[start]
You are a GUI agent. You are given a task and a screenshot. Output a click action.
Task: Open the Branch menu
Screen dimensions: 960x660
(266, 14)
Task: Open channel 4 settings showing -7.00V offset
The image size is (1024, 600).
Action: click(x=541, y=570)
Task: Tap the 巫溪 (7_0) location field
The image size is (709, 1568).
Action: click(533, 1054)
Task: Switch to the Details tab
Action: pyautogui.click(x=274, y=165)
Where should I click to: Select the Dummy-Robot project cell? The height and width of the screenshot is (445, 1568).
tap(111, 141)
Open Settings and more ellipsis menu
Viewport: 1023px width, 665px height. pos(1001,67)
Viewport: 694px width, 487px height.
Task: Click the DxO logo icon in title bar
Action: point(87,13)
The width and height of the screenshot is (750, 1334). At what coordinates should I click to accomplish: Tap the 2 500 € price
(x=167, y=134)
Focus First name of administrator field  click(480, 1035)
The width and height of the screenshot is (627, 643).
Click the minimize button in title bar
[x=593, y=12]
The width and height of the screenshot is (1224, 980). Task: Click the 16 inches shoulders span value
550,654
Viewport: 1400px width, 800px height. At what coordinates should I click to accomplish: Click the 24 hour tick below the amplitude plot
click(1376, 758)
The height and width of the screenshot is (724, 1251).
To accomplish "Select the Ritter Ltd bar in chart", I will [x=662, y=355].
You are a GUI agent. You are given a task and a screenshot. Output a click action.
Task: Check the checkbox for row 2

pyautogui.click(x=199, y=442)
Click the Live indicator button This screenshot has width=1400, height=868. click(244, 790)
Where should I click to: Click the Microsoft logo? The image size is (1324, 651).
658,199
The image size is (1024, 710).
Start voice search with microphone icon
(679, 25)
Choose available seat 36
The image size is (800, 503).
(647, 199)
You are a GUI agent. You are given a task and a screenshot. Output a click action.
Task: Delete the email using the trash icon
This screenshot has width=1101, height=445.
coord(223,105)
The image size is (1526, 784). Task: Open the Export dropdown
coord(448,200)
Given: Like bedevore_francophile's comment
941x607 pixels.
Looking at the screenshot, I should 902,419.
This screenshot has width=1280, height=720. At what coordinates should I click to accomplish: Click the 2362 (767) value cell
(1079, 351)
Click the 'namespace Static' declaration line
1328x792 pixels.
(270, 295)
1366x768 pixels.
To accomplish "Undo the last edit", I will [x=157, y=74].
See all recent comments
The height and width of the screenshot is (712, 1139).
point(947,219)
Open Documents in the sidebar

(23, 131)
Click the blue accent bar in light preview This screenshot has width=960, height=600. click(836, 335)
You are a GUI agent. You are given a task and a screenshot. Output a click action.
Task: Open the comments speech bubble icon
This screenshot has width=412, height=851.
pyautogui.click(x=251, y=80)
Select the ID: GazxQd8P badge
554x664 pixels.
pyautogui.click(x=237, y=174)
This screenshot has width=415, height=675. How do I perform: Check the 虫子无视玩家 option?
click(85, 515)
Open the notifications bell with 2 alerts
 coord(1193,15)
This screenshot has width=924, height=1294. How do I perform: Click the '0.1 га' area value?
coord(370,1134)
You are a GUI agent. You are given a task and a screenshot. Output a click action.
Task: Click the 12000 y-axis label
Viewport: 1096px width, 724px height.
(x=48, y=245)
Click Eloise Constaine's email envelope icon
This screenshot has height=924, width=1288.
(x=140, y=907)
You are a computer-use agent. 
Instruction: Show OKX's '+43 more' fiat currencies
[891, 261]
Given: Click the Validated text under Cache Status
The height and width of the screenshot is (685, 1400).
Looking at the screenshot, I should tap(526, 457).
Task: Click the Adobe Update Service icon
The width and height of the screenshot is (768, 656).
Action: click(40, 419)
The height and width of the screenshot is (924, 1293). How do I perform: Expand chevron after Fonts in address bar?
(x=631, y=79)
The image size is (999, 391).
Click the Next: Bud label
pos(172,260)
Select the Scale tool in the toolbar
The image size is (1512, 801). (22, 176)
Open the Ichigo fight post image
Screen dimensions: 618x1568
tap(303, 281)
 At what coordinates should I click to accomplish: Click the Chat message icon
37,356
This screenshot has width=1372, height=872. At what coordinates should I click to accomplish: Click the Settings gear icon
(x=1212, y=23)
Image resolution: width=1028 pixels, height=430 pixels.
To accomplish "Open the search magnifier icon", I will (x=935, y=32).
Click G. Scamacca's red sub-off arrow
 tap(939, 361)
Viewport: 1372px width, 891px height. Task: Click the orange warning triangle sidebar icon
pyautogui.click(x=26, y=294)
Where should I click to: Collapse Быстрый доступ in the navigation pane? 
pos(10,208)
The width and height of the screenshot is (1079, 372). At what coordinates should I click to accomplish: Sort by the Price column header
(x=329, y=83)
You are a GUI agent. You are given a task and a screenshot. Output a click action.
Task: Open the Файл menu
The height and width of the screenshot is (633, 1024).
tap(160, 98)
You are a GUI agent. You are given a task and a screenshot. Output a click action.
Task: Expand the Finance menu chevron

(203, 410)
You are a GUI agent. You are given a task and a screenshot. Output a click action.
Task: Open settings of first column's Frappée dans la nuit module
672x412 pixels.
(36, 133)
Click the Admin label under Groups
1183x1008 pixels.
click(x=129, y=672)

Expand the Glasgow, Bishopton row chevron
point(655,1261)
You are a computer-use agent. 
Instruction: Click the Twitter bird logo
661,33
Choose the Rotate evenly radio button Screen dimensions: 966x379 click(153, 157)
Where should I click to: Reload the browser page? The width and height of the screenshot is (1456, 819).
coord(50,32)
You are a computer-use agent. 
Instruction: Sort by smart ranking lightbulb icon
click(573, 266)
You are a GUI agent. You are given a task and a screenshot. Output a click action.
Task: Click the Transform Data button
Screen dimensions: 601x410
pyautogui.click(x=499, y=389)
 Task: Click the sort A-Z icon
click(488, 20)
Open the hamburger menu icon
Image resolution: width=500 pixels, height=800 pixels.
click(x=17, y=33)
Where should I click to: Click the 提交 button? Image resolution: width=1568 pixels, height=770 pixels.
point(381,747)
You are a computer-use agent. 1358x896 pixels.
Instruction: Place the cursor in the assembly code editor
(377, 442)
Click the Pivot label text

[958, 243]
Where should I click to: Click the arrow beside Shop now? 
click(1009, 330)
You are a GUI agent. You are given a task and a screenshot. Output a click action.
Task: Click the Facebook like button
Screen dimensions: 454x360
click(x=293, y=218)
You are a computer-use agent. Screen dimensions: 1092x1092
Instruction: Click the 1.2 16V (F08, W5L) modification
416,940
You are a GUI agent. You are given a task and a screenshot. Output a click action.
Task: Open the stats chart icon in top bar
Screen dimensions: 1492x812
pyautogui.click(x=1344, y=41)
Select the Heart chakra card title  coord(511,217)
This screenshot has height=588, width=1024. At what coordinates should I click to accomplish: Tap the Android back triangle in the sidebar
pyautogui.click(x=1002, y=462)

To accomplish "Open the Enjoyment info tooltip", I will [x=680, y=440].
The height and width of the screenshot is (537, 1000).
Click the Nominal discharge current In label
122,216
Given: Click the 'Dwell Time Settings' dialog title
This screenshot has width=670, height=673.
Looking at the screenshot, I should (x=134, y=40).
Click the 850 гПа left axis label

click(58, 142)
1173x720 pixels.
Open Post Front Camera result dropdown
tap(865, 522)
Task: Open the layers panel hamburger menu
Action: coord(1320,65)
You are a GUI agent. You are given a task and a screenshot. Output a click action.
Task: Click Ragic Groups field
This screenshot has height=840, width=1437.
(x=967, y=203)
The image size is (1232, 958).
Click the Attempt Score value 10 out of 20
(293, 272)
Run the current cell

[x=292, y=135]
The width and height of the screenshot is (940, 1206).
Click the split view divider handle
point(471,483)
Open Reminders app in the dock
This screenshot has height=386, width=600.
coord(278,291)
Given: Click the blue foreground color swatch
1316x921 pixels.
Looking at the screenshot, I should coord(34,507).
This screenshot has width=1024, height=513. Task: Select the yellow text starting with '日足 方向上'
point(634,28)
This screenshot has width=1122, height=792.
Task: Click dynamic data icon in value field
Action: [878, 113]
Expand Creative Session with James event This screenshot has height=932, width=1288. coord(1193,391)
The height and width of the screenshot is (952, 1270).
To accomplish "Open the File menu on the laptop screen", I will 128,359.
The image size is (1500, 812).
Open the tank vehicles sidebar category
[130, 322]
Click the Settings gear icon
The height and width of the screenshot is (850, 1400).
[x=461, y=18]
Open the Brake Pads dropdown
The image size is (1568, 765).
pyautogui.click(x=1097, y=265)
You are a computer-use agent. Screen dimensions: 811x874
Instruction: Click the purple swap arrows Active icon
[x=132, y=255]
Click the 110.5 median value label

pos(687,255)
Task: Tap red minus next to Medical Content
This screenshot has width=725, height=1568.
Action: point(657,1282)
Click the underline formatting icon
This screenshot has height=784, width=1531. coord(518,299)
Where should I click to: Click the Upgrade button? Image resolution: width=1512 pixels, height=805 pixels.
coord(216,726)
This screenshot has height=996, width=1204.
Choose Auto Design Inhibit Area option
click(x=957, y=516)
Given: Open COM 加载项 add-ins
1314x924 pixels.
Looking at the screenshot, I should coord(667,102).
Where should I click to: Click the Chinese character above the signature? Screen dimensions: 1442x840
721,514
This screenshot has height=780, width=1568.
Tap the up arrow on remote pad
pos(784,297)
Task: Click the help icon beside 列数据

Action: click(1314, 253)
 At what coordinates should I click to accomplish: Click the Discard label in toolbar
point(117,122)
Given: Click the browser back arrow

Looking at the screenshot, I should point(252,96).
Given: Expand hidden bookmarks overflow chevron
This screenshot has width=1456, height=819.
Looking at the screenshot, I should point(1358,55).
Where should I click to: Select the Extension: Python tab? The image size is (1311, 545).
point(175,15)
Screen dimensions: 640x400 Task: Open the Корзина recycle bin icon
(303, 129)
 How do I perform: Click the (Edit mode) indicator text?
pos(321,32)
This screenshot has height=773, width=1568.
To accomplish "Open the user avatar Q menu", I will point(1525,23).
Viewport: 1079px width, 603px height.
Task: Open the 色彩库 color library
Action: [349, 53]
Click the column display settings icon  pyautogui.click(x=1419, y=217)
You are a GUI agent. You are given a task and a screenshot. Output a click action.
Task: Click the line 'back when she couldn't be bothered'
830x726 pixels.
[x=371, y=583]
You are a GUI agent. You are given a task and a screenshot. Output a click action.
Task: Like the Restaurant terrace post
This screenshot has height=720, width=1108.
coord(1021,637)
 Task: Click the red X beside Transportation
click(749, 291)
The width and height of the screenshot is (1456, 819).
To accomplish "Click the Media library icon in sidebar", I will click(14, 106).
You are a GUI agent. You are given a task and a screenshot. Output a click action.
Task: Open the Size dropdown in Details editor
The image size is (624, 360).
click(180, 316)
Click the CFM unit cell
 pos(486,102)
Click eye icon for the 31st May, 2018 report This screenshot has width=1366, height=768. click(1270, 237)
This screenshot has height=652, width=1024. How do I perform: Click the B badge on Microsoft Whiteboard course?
[end]
WHAT YOU HAVE TO DO >>
Rewrite the records from the line with "Task: Tap red minus next to Medical Content" up to and including the line with "pos(321,32)", putting "Subscribe" in place of "Upgrade" and leaving all else the same.

WRITTEN RESPONSE >>
Task: Tap red minus next to Medical Content
This screenshot has width=725, height=1568.
Action: point(657,1282)
Click the underline formatting icon
This screenshot has height=784, width=1531. coord(518,299)
Where should I click to: Click the Subscribe button? Image resolution: width=1512 pixels, height=805 pixels.
coord(216,726)
This screenshot has height=996, width=1204.
Choose Auto Design Inhibit Area option
click(x=957, y=516)
Given: Open COM 加载项 add-ins
1314x924 pixels.
Looking at the screenshot, I should coord(667,102).
Where should I click to: Click the Chinese character above the signature? Screen dimensions: 1442x840
721,514
This screenshot has height=780, width=1568.
Tap the up arrow on remote pad
pos(784,297)
Task: Click the help icon beside 列数据

Action: click(1314, 253)
 At what coordinates should I click to accomplish: Click the Discard label in toolbar
point(117,122)
Given: Click the browser back arrow

Looking at the screenshot, I should point(252,96).
Given: Expand hidden bookmarks overflow chevron
This screenshot has width=1456, height=819.
Looking at the screenshot, I should point(1358,55).
Where should I click to: Select the Extension: Python tab? The image size is (1311, 545).
point(175,15)
Screen dimensions: 640x400 Task: Open the Корзина recycle bin icon
(303, 129)
 How do I perform: Click the (Edit mode) indicator text?
pos(321,32)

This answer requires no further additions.